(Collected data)
::::::::::

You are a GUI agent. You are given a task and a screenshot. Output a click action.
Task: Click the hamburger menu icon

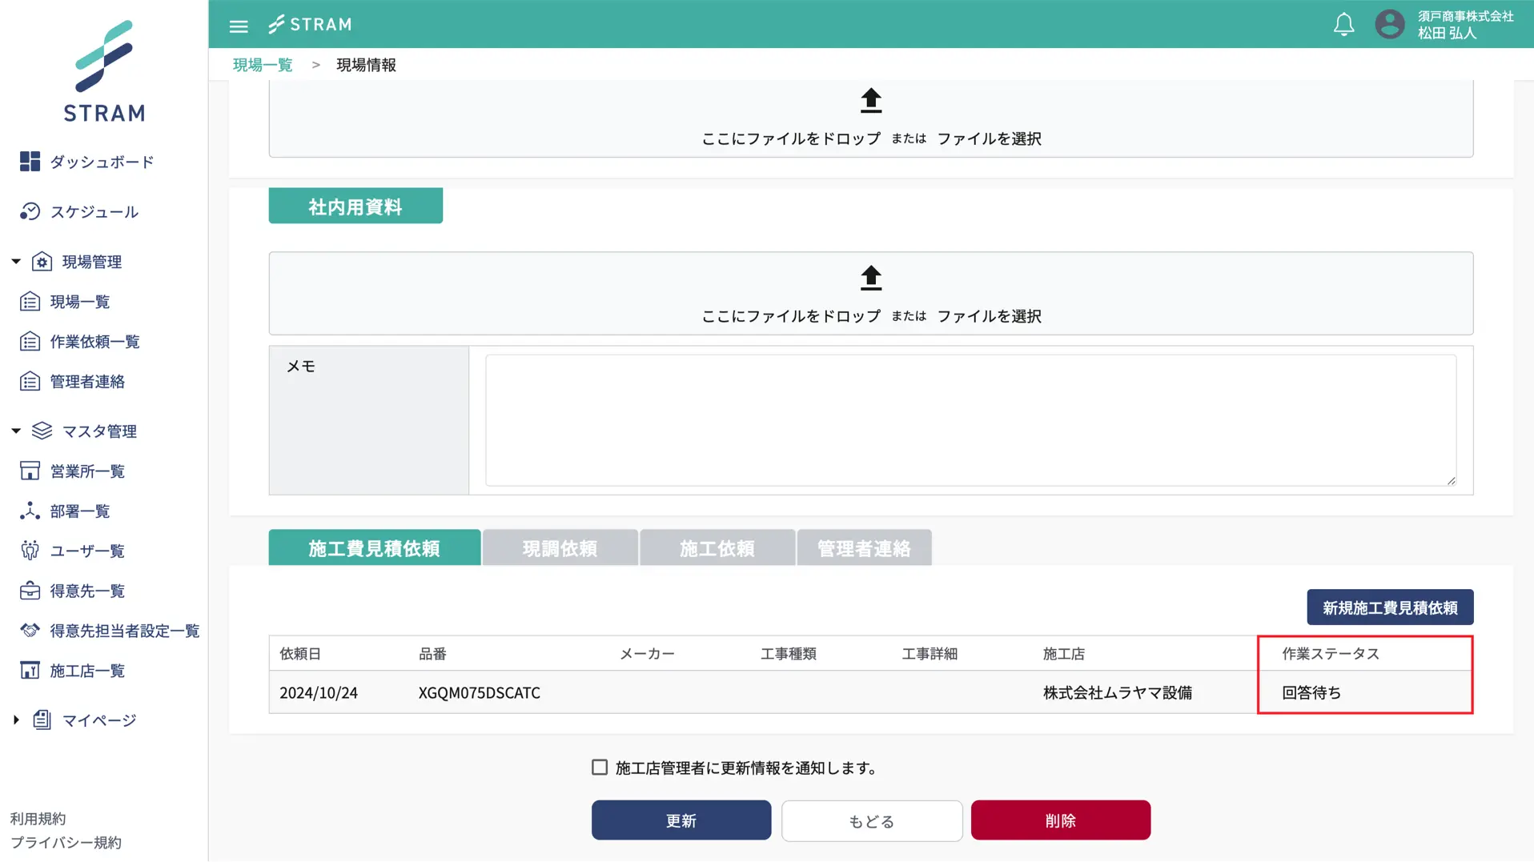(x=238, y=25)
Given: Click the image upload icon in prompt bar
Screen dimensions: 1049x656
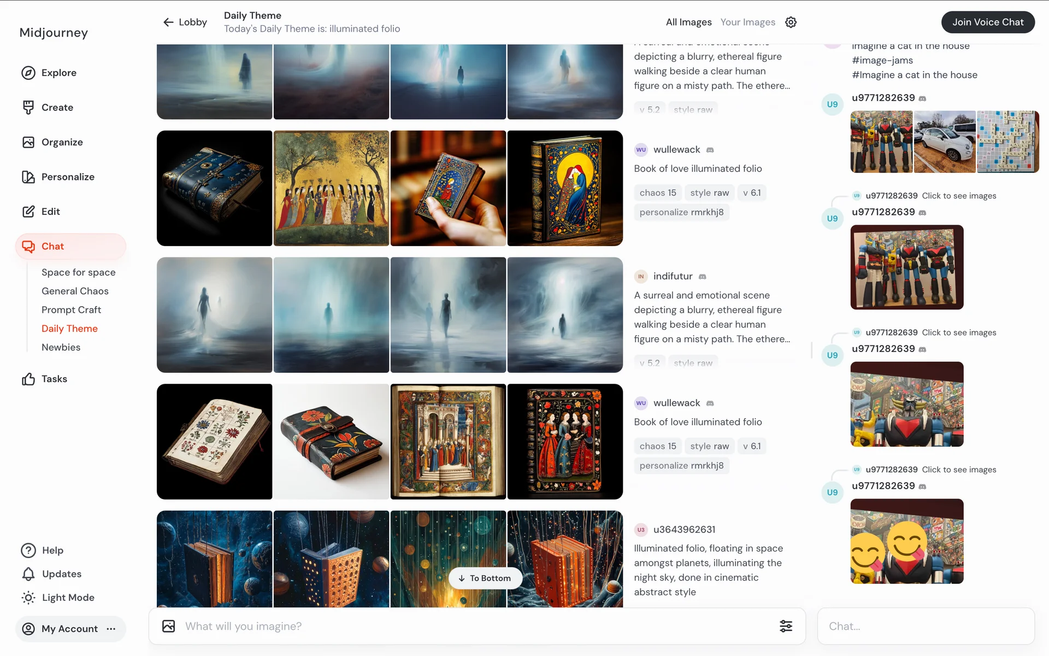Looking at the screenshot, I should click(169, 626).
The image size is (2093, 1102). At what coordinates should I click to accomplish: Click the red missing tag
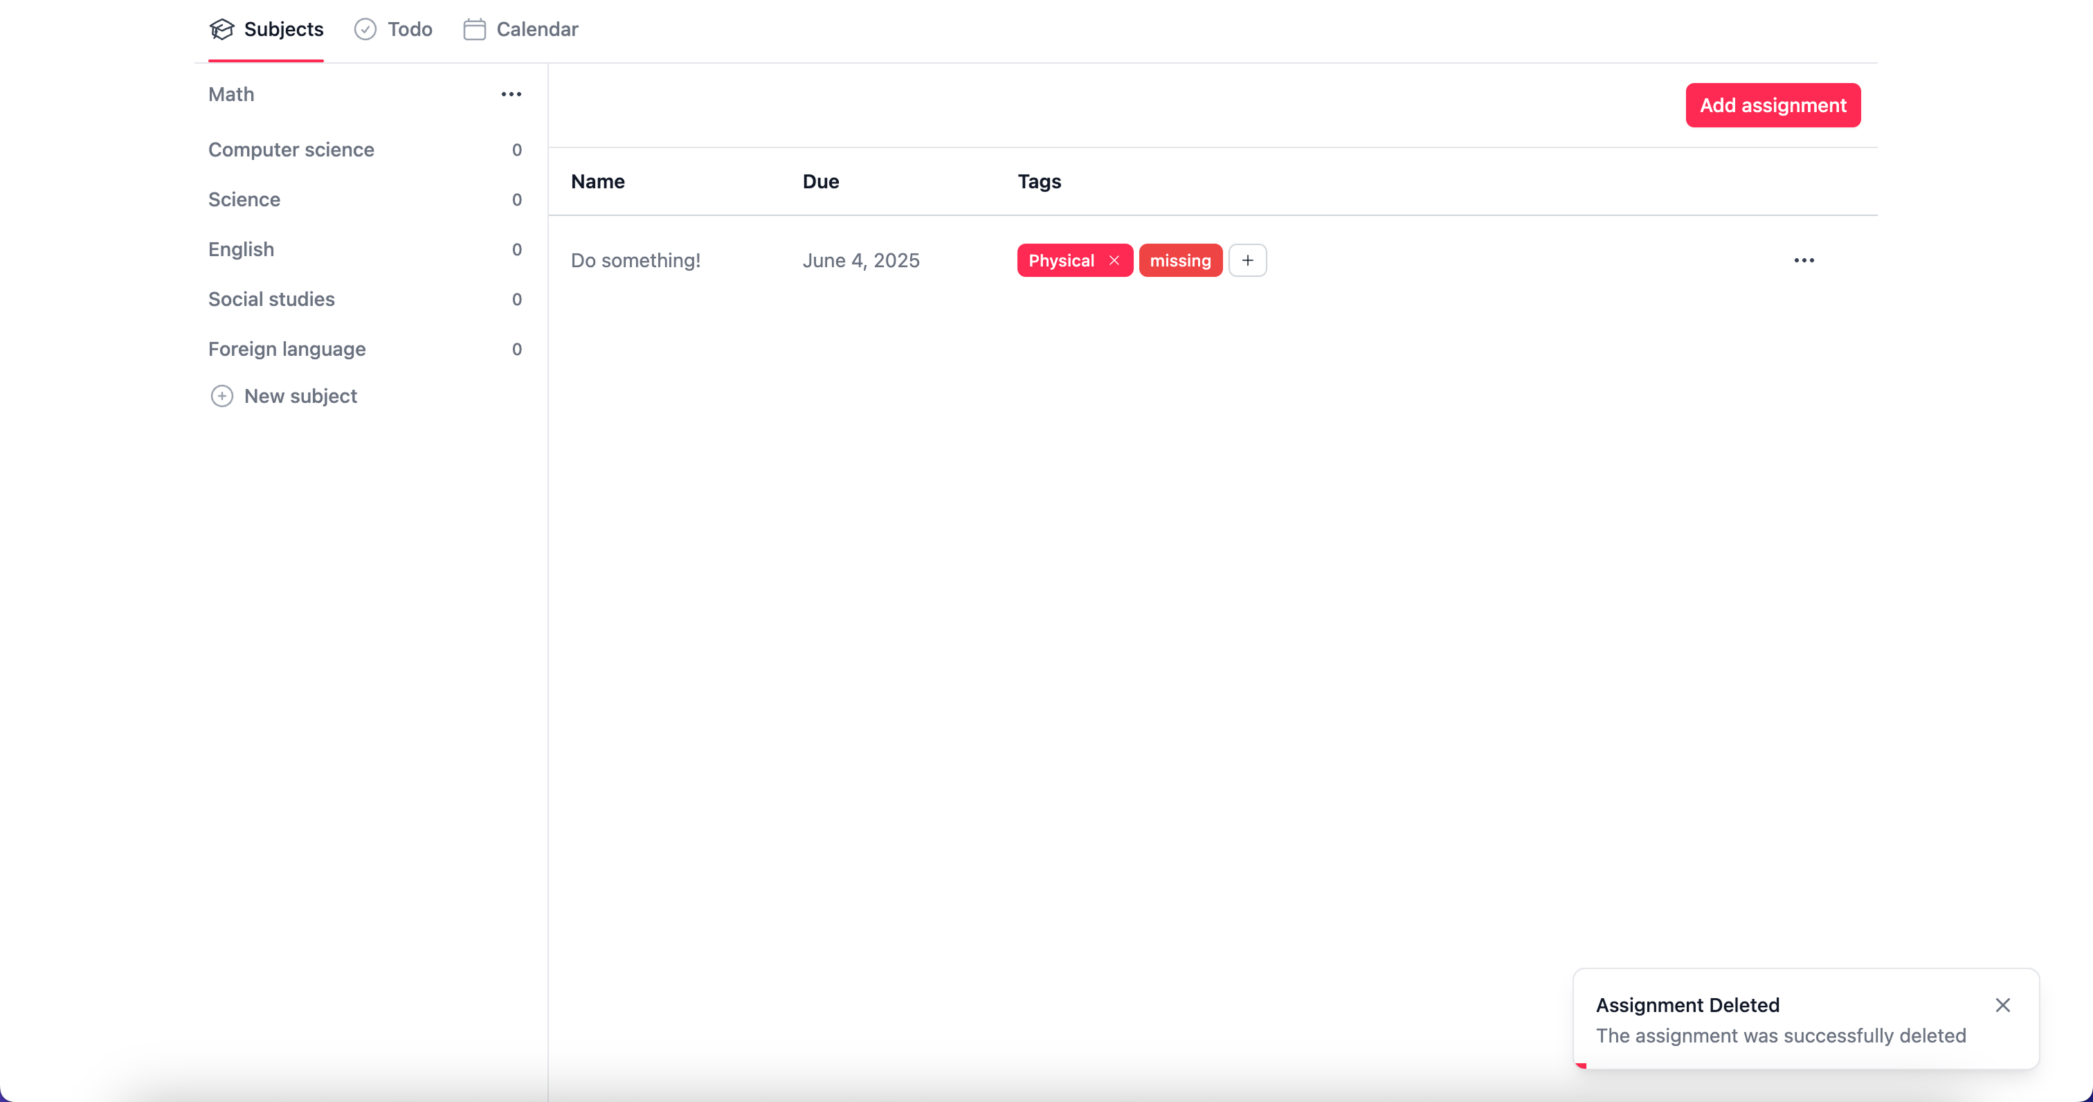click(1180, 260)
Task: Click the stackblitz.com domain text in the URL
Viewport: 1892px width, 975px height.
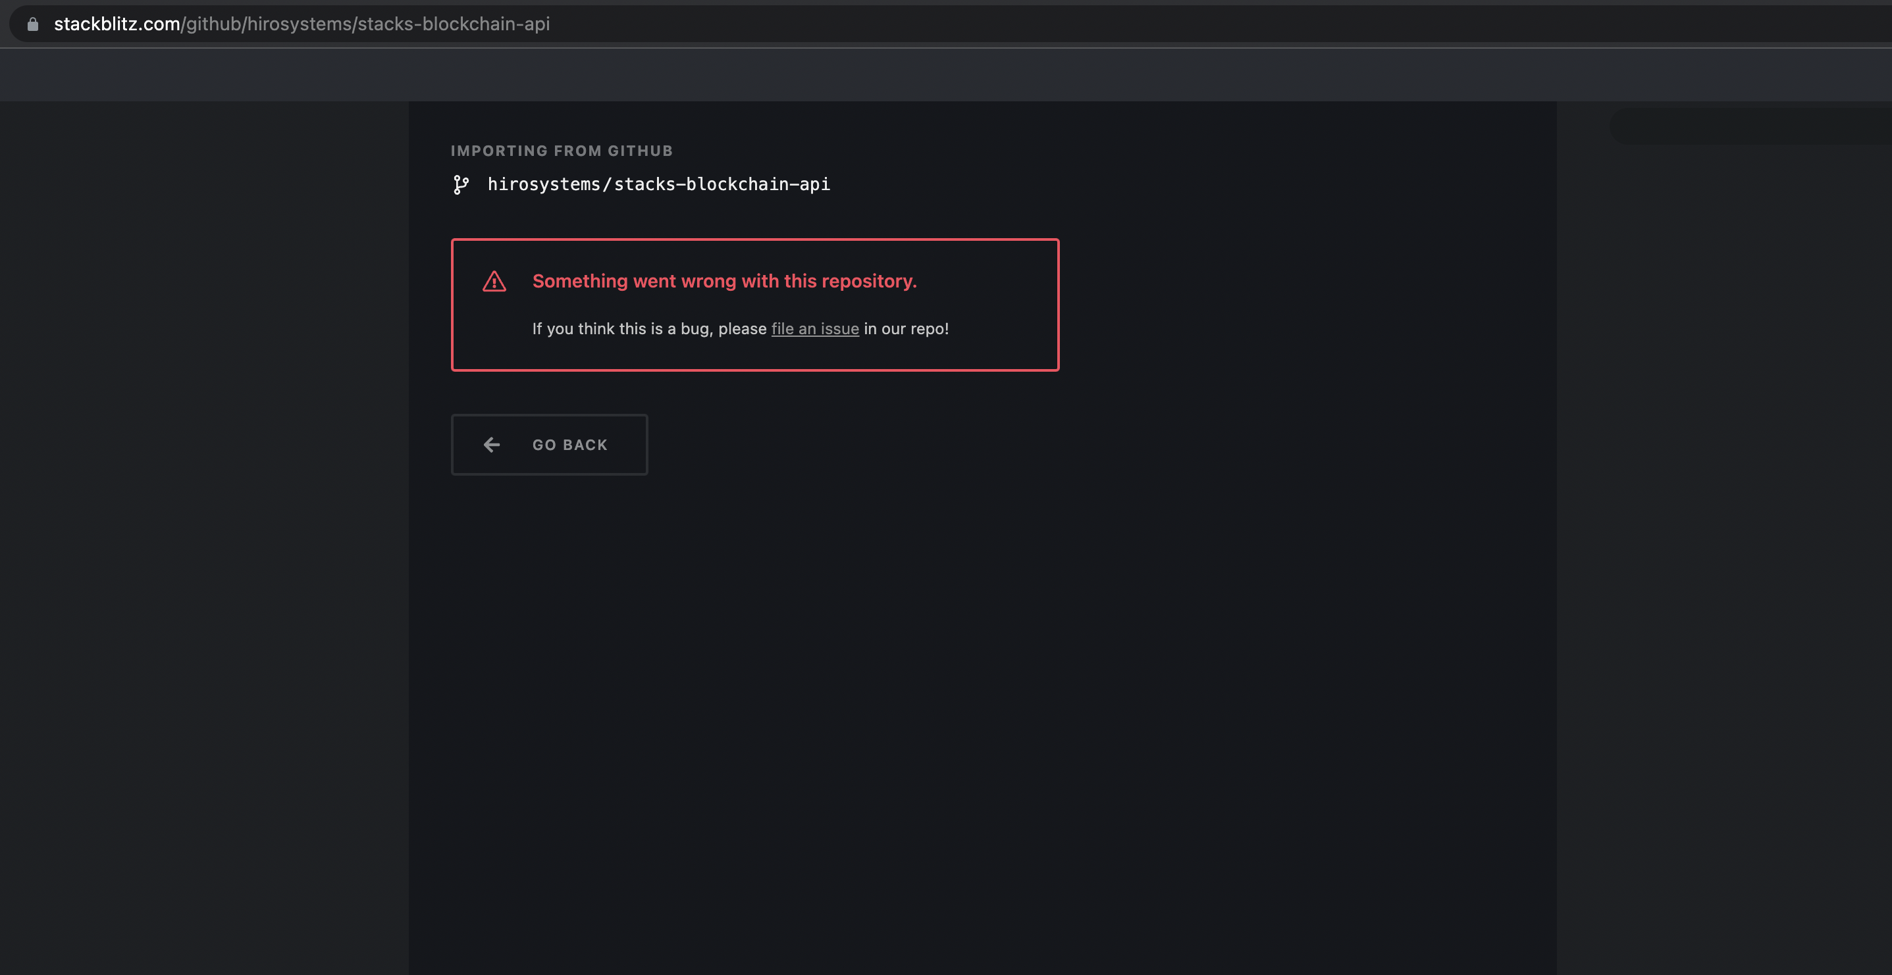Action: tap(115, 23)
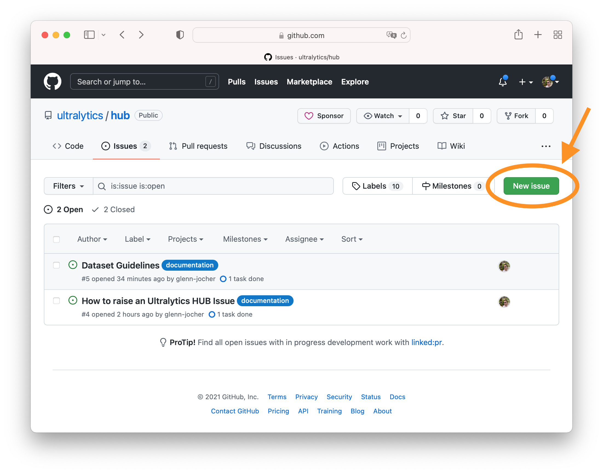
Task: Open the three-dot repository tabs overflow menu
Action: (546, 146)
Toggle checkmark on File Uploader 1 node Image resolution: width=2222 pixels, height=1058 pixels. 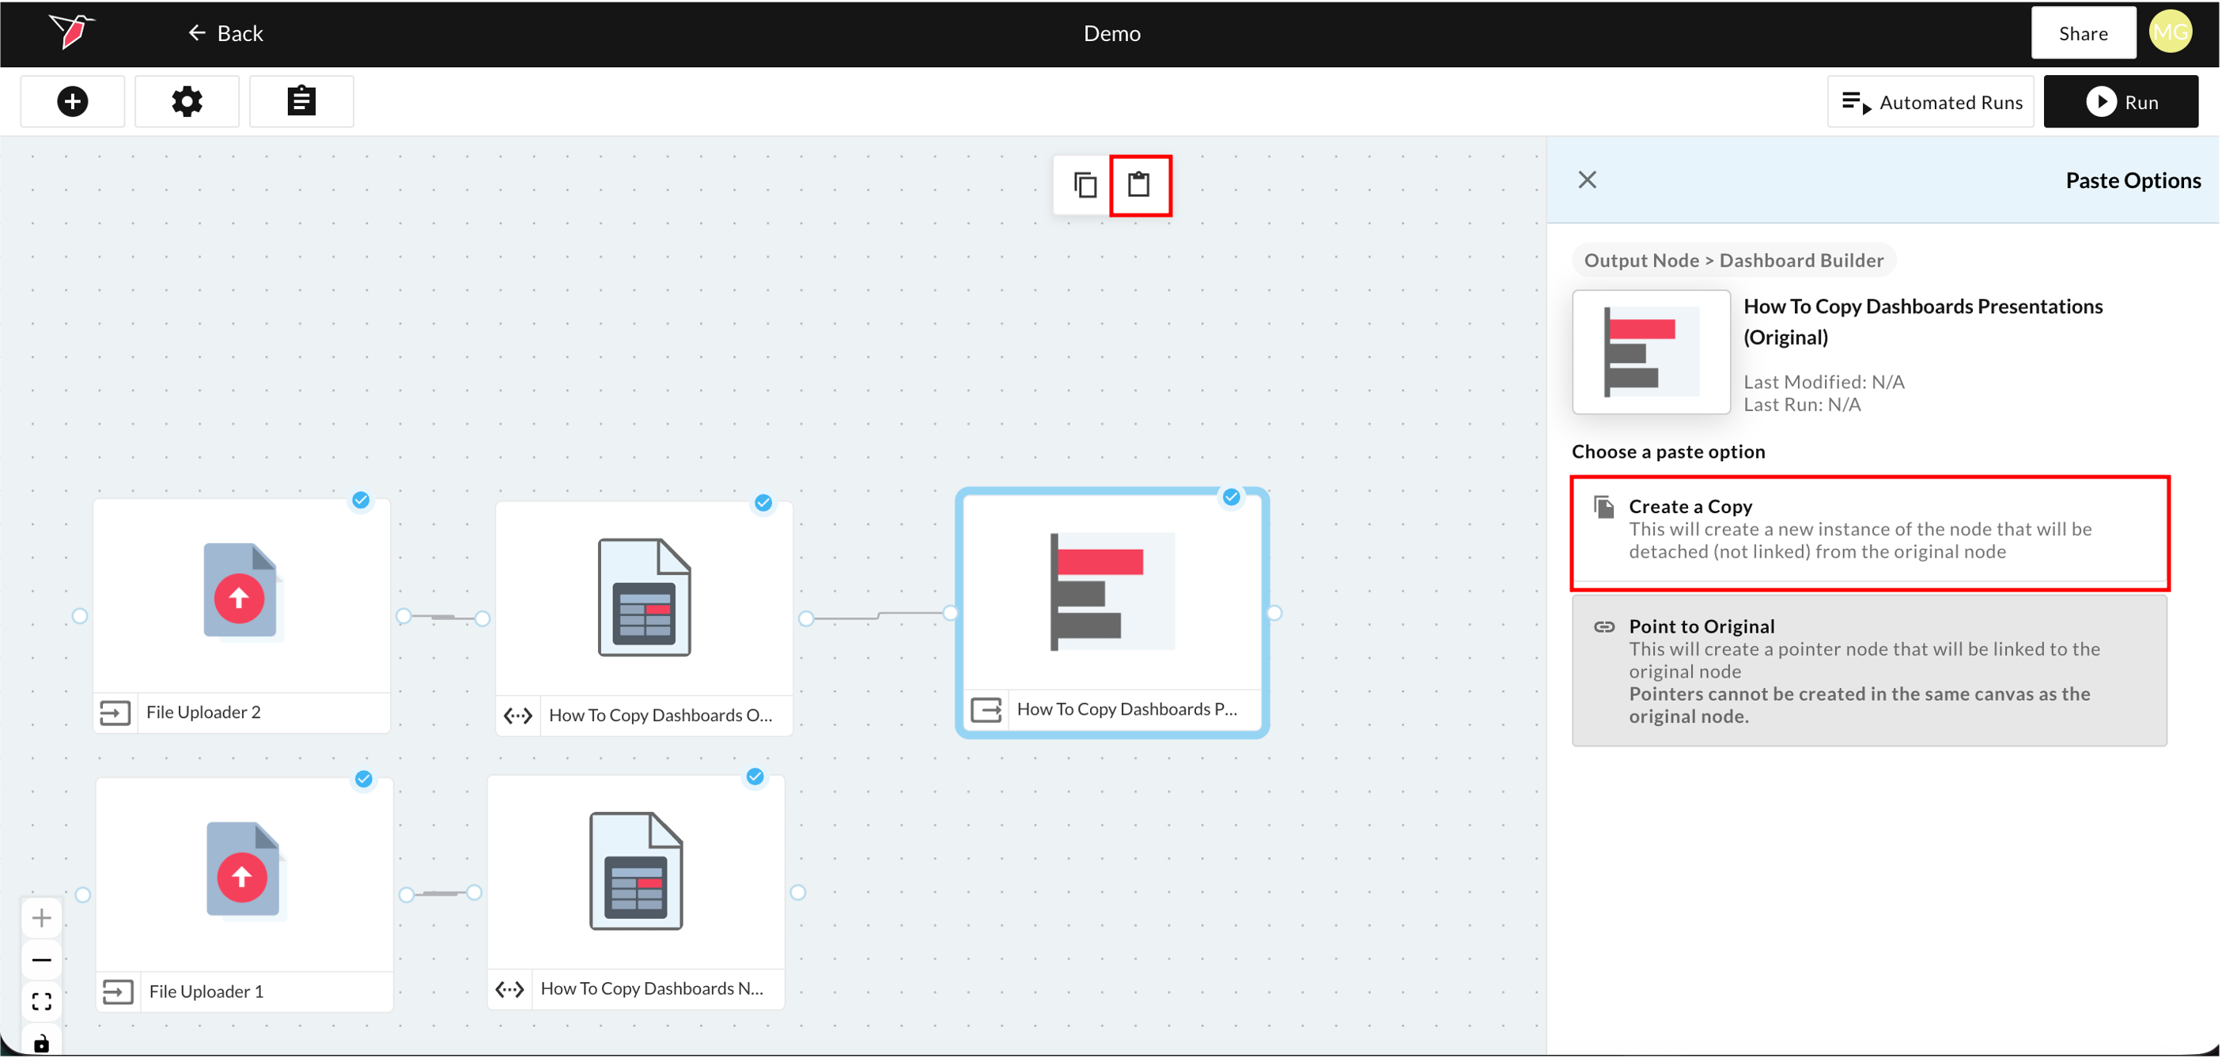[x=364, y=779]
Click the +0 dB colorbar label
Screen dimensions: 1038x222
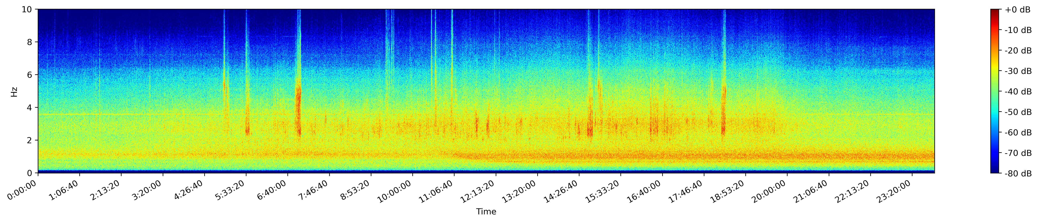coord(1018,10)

::::::::::

*Work request*.
Output exactly, and only, the lines running from the line containing "Click the +0 dB colorbar label" to the last line of the entries above, omitting the pictures.

*Response to the task*.
Click the +0 dB colorbar label
Screen dimensions: 1038x222
coord(1018,10)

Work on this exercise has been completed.